Cortisol, in turn, increases mesencephalic dopaminergic transmission that underlies the activation of alcohol-induced brain reward circuitry (Bowirrat and Oscar-Berman 2005; Gianoulakis 1998; Piazza et al. 1996), in which the amygdala plays an essential role (Koob 2003). These additional abnormalities reflect widespread cerebral atrophy accompanying sustained alcohol abuse. Thus, consideration should be given to sensory and cognitive deficits that may be integral to the disease process caused by chronic alcoholism. Results of neurobehavioral investigations tend to support the view that aging increases one’s vulnerability to alcoholism-related decline (Oscar-Berman and Marinkovic 2003).
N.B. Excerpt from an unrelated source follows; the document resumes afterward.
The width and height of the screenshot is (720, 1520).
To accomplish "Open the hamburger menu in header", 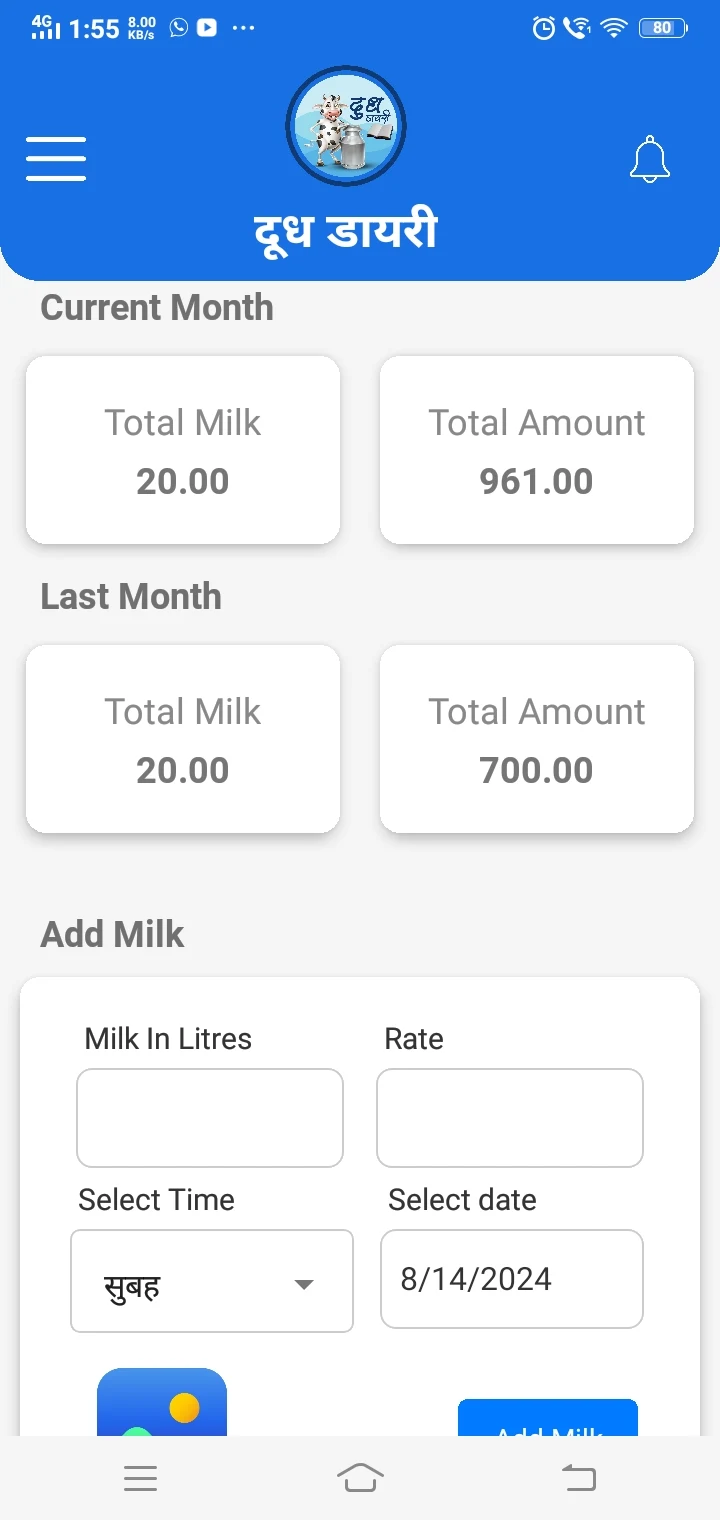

These analyses found that a change in processing strategy occurs, where alcoholics use inefficient neural systems to complete a task at hand because the preferred neural nodes or connecting fiber tracks are compromised. Such compensatory activation may be crucial for adequately completing a task but curtails available capacity to carry out multiple activities in parallel. Ultimately, structural abnormalities impose a fundamental change in the choice of cognitive operations possible for the alcoholic (see figure 5). In this way, alcohol-induced insult to the brain that limits higher-order cognitive capacity may sustain the propensity to engage in harmful drinking and enable the alcohol dependence syndrome. These compensatory brain mechanisms identified with fMRI are consistent with earlier theories about processing inefficiency based on cognitive testing only (Nixon et al. 1995; Ryback 1971). Dopaminergic function following chronic alcohol consumption has been extensively investigated with several targets for potential therapeutics being discovered.

The good news is that within a year of stopping drinking, most cognitive damage can be reversed or improved. Ethanol is classified as a “depressant” because it has a generally slowing effect on brain activity through activation of γ-aminobutyric acid (GABA) pathways. Consumption of alcohol has and continues to serve major roles in religious and cultural ceremonies around the world. But unlike most food products, in the last century, alcohol has been wrapped up in nearly perpetual controversy over its moral effects and health implications.